Records excerpted from a collection:
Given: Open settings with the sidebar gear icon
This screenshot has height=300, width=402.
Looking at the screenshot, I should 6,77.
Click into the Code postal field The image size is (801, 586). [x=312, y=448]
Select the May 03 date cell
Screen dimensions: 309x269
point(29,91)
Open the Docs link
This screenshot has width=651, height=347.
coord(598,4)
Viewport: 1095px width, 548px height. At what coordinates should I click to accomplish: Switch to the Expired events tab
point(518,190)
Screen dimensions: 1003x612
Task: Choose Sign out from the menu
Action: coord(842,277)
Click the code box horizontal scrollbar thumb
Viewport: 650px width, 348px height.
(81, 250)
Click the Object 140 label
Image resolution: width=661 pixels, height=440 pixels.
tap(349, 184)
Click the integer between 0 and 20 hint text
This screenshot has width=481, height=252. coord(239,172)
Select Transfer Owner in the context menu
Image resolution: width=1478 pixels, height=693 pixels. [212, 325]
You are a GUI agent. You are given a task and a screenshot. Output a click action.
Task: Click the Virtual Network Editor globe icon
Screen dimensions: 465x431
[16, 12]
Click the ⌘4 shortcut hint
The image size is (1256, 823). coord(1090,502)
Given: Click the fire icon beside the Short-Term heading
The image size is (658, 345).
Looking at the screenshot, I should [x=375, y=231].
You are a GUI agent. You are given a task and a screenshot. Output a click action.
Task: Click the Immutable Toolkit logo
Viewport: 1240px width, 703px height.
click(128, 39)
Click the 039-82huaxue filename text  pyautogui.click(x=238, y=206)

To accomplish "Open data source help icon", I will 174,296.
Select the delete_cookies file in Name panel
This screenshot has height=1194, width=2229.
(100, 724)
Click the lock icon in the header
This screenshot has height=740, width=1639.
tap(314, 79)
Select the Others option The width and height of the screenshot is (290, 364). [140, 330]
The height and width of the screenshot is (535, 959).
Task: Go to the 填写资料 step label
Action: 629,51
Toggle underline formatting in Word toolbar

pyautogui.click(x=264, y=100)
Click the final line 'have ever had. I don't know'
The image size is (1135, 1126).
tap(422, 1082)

Exercise — Rewrite every one of the entries, substituting "UI assistant" for "GUI agent" wherever it appears and keeping everything else the same.

Solution to the problem —
Given: Open settings with the sidebar gear icon
This screenshot has height=300, width=402.
Looking at the screenshot, I should 6,77.
Click into the Code postal field The image size is (801, 586). [x=312, y=448]
Select the May 03 date cell
Screen dimensions: 309x269
point(29,91)
Open the Docs link
This screenshot has width=651, height=347.
coord(598,4)
Viewport: 1095px width, 548px height. At what coordinates should I click to accomplish: Switch to the Expired events tab
point(518,190)
Screen dimensions: 1003x612
Task: Choose Sign out from the menu
Action: coord(842,277)
Click the code box horizontal scrollbar thumb
Viewport: 650px width, 348px height.
(81, 250)
Click the Object 140 label
Image resolution: width=661 pixels, height=440 pixels.
tap(349, 184)
Click the integer between 0 and 20 hint text
This screenshot has width=481, height=252. coord(239,172)
Select Transfer Owner in the context menu
Image resolution: width=1478 pixels, height=693 pixels. [212, 325]
You are a UI assistant. You are given a task and a screenshot. Output a click action.
Task: Click the Virtual Network Editor globe icon
Screen dimensions: 465x431
[16, 12]
Click the ⌘4 shortcut hint
The image size is (1256, 823). coord(1090,502)
Given: Click the fire icon beside the Short-Term heading
The image size is (658, 345).
Looking at the screenshot, I should [x=375, y=231].
You are a UI assistant. You are given a task and a screenshot. Output a click action.
Task: Click the Immutable Toolkit logo
Viewport: 1240px width, 703px height.
click(128, 39)
Click the 039-82huaxue filename text  pyautogui.click(x=238, y=206)

To accomplish "Open data source help icon", I will 174,296.
Select the delete_cookies file in Name panel
This screenshot has height=1194, width=2229.
(100, 724)
Click the lock icon in the header
This screenshot has height=740, width=1639.
tap(314, 79)
Select the Others option The width and height of the screenshot is (290, 364). [140, 330]
The height and width of the screenshot is (535, 959).
Task: Go to the 填写资料 step label
Action: 629,51
Toggle underline formatting in Word toolbar

pyautogui.click(x=264, y=100)
Click the final line 'have ever had. I don't know'
The image size is (1135, 1126).
tap(422, 1082)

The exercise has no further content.